Tellerman ringraziò e uscì a testa bassa. Prese l’autobus che in mezz’ora l’avrebbe portato fuori città, verso le colline. Per tutto il tragitto, non fece che ripensare a ciò che gli aveva detto l’editore. Forse in fondo non aveva nemmeno torto. Scese al capolinea e si avviò a piedi per una stradina sterrata che portava alla villetta isolata in cui si era trasferito da alcuni mesi. Ad ogni passo sentiva il cuore farsi più pesante. Il verde della campagna sembrava dissolversi lentamente in un grigiore malato. Perfino l’aria tiepida della primavera carica del profumo denso dei fiori, assumeva via via il tono dolciastro di umido e decomposizione. Lugubri uccelli lanciavano stridenti richiami in contrasto con l’allegro cinguettio che risuonava nella campagna circostante. Tellerman sentì la sensazione familiare di profondo orrore che sempre lo pervadeva ogni qualvolta giungeva alla casa. Gli stipiti corrosi, la facciata scrostata e le imposte malridotte non erano però sufficienti a spiegare la sensazione di disgusto che coglieva chiunque giungesse in quei paraggi. Tellerman sapeva che avrebbe potuto semplicemente voltarsi e andarsene per sempre, ma sarebbe servito? L’orrore profondo, il terrore che lo attanagliava lo avrebbe seguito ovunque, era ormai dentro di lui, impossibile da scacciare. Forse solo la follia avrebbe potuto essere l’unica via di scampo dalla consapevolezza del profondo orrore che gli si era svelato.
Entrò in casa. Un’atmosfera malsana gravava pesante su ogni cosa. Deglutendo andò dritto verso il soggiorno. “Niente da fare.” disse. “Non gli è piaciuto nemmeno questo.”
Un numero imprecisato di occhi si girarono a fissarlo. Un essere gelatinoso colava da uno dei mobili, il suo corpo da ameba si protrasse verso di lui. Sul divano una specie di budino dotato di corte appendici e di molti occhi lo stava fissando. Dietro di lui un essere peloso, con una bocca enorme e degli arti corti e grossi borbottava in un linguaggio raccapricciante. Un tentacolo sfiorò con gentilezza Tellerman che non riuscì tuttavia a reprimere un brivido di disgusto. Un corpo enorme, bianco e lucido con lunghi tentacoli pallidi era incastrato nel vano della porta dietro di lui.

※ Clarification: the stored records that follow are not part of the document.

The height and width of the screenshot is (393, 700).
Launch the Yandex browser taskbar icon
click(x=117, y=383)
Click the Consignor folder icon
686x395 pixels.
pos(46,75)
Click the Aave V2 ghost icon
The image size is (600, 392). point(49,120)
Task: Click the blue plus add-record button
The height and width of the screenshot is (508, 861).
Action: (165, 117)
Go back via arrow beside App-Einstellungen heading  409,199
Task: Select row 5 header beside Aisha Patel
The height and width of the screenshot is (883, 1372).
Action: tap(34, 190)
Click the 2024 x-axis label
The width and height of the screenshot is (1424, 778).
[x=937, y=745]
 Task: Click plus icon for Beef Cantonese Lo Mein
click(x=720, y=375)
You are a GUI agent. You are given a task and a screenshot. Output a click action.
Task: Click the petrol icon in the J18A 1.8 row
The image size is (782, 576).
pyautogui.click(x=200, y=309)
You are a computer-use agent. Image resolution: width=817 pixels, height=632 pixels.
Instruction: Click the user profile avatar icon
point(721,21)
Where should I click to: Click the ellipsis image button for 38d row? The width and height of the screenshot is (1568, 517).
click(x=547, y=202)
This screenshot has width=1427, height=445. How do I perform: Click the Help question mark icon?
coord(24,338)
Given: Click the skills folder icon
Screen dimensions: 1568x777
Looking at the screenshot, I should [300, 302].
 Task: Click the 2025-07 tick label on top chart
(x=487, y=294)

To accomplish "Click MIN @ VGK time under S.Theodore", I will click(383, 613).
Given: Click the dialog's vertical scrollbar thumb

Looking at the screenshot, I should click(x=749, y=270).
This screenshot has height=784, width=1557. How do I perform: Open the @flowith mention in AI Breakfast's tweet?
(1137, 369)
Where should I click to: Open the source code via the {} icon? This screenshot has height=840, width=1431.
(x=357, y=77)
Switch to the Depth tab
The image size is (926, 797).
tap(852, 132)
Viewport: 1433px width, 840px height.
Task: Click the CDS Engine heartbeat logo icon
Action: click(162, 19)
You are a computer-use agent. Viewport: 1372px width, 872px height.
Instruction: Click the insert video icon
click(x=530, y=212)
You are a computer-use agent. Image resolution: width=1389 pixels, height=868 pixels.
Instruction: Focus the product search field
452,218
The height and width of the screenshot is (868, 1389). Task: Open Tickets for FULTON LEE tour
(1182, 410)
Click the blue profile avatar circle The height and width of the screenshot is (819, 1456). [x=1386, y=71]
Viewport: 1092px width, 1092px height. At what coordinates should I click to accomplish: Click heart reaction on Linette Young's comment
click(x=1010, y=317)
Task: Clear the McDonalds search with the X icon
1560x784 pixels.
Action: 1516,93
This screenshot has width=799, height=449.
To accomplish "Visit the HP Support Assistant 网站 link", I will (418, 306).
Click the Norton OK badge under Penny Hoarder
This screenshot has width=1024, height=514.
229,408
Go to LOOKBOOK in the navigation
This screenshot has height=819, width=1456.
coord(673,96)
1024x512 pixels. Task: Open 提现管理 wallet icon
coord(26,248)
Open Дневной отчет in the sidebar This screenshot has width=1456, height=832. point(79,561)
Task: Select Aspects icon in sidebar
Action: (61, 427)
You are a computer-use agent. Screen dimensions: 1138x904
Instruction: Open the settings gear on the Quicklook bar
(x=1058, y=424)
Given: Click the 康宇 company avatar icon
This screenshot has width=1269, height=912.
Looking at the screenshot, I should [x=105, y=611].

“Dice che non basta raccontare l’orrore. Non gli basta. Dice che i lettori vogliono i dettagli. Vogliono vedere braccia strappate, sangue, tendini, ossa frantumate.”
Prese l’invito alla festa dell’editore e lo tenne fra le dita finché un tentacolo non glielo sfilò di mano.
“Io so raccontare solo quello che vedo.” aggiunse con tristezza.